■ Your objective ■
Once the line containing "Ciamis (522, 2421)" is found in the entries below, restate it and each following line word for word, stopping after the line containing "[Kades Banjarsari Ciamis".

Pixel coordinate grounding data

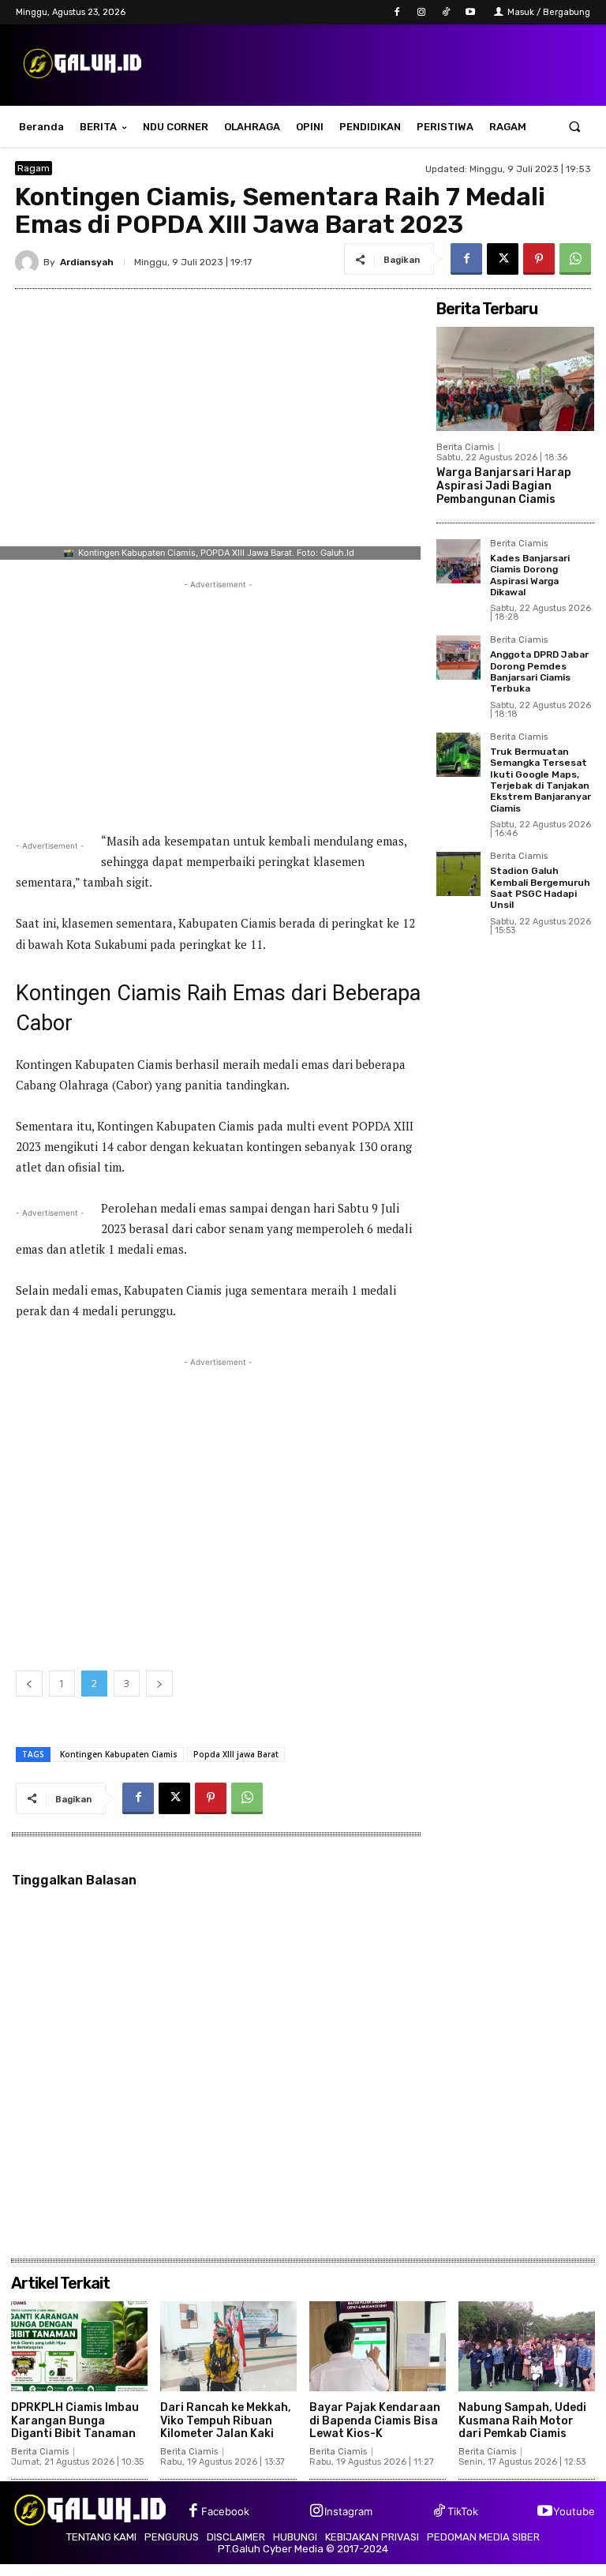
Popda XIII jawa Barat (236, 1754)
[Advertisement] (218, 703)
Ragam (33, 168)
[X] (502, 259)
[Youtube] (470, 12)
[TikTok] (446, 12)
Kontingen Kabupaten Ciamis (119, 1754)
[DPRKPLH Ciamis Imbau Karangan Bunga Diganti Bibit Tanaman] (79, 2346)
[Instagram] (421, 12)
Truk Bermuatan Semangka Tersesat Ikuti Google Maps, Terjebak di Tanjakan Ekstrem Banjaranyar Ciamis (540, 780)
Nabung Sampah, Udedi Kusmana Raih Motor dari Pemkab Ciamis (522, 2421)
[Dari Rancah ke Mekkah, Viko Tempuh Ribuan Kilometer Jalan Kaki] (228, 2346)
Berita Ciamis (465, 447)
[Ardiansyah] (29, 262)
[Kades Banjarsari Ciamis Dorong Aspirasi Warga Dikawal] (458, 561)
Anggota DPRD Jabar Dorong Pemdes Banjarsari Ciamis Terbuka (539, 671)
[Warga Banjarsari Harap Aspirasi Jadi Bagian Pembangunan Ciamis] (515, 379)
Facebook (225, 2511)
...
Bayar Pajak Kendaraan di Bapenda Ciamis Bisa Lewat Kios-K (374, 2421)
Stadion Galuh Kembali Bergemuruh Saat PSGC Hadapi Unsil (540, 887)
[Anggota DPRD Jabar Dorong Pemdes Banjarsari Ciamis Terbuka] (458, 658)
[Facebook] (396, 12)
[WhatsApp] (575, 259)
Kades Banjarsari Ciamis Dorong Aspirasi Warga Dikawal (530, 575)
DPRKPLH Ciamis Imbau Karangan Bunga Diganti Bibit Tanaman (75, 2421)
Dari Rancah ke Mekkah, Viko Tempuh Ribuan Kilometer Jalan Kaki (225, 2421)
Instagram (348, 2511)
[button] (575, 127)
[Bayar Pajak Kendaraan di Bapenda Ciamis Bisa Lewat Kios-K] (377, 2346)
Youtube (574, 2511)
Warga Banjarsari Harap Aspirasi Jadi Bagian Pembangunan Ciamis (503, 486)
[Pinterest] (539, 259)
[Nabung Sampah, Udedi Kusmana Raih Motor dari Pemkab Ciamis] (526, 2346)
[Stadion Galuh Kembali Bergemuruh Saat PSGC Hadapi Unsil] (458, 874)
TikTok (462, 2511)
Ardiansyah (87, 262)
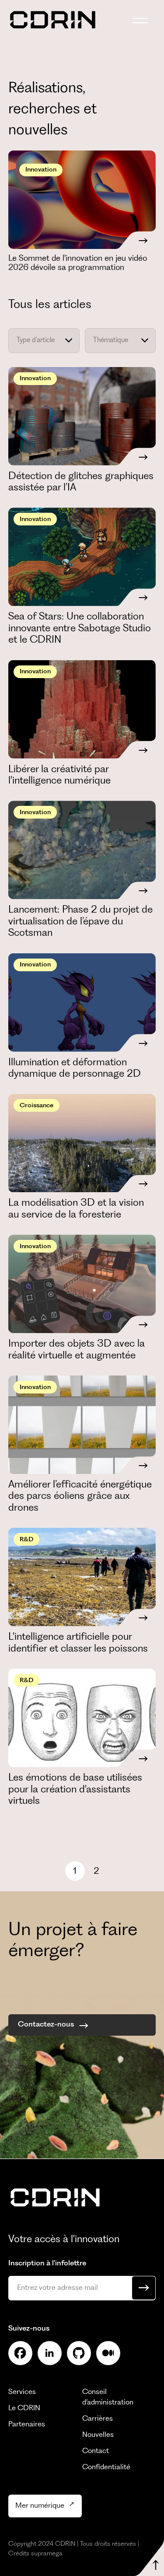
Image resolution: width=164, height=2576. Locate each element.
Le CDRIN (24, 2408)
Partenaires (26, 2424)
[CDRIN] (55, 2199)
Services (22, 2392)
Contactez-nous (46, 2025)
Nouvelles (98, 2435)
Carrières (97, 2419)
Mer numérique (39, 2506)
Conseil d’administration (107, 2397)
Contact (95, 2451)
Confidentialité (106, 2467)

■ Answer for this exercise ■
Nabung Sampah, Udedi Kusmana Raih Motor dari Pemkab Ciamis (522, 2421)
[Dari Rancah ke Mekkah, Viko Tempuh Ribuan Kilometer Jalan Kaki] (228, 2346)
Berita Ciamis (465, 447)
[Ardiansyah] (29, 262)
[Kades Banjarsari Ciamis Dorong Aspirasi Warga Dikawal] (458, 561)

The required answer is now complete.